I decided I would try to hunt down a Christmas market. Eventually, I came across four of them: two small (20 or so stalls each) and two large (70 or 80 stalls each). They were pretty good — I could have spent a lot of money in them had my daughters been present to pester me. From a distance of several hundred miles I was safe from their pleading, though, so didn't buy much at all. I did take a ton of photos, some of which I may blog if they actually came out amid all the drizzle/fog.
Not buying stuff at the Christmas markets was actually counter-productive, in that I did nevertheless have to buy my daughters something or risk their wrath. I was hoping I'd find some kind of clothes shop that might stock things I could argue that they might wear, but it's awkward because they have incomprehensible rules about sleeves and buttons and gawd knows what so I never know what's acceptable and what's not. All I do know that if I just buy short-sleeved tops they'll like half of them and dislike the other half; which article of clothing falls into which half is, as far as I can tell, determined at random. I didn't find any shops that sold this kind of thing, though: as I said, Vienna is quite cold, so the clothes shops contained a surfeit of thick, woolly, long-sleeved garments, plus gloves, hats, coats and over-the-knee boots. I felt unconfident that I could pass any of these off as short-sleeved tops.
My hopes were boosted when I stumbled across Peek and Cloppenburg. This is some kind of mitteleuropean department store chain, where I've had some luck buying my kids stuff before. Not this time, though. I almost bought myself a P&K coat, as although I had packed a scarf and gloves with me I was gradually forming the opinion that I should have also packed thermal underwear; if I'd put on the spare shirt and trousers I had in my case (in addition to the shirt and trousers I'm wearing) that might have helped too. I eventually decided against buying a coat, though, because it took me so long to find one suitable for wearing back in the UK that I had warmed up so no lonhger needed one anyway. Happily, when I got outside the shop my North of England genes kicked in and I remained basically impervious to the Viennese weather thereafter (which is to say I lost all feeling in my extremities so didn't notice how cold it was until I came across an ornamental pond at one of the palaces and found it to be frozen over).

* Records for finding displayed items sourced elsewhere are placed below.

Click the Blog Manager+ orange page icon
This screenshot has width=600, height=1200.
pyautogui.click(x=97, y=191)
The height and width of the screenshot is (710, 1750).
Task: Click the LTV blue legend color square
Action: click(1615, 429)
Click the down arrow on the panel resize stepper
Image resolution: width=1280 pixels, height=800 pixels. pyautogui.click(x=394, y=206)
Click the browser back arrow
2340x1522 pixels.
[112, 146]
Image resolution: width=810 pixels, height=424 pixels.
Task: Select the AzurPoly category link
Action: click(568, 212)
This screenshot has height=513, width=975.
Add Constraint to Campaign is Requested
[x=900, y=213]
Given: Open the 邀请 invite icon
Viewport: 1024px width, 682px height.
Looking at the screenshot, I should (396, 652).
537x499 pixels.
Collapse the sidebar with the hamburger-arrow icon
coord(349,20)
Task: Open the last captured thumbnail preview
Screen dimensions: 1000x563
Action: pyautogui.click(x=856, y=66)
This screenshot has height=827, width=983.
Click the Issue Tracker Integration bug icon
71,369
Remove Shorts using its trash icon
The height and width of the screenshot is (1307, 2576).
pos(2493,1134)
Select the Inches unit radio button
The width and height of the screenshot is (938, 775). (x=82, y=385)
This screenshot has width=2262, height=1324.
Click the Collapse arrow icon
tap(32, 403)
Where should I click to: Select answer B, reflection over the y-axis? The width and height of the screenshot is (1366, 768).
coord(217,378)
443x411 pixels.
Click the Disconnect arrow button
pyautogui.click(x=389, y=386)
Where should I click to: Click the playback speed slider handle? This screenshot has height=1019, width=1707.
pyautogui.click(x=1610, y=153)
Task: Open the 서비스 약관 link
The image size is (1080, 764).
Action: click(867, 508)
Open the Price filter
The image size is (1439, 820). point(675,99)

As for what I bought for my daughters, I thought I was stuffed by the failure of P&K until I saw a Tally Weijl outlet. Saved! This is a great shop for me because it doesn't exist in the UK, makes no concessions to the weather and has the kind of clothing my daughter like all year round. OK, not all of it is designed to be approved by fathers, but nevertheless it saved my bacon. I can now go home without risking assault.
Why does the weather forecaster on CCN Internationl pronounce "precipitation" with the emphasis on the first syllable? Is there some kind of postcipitation she's trying to distinguish it from or something?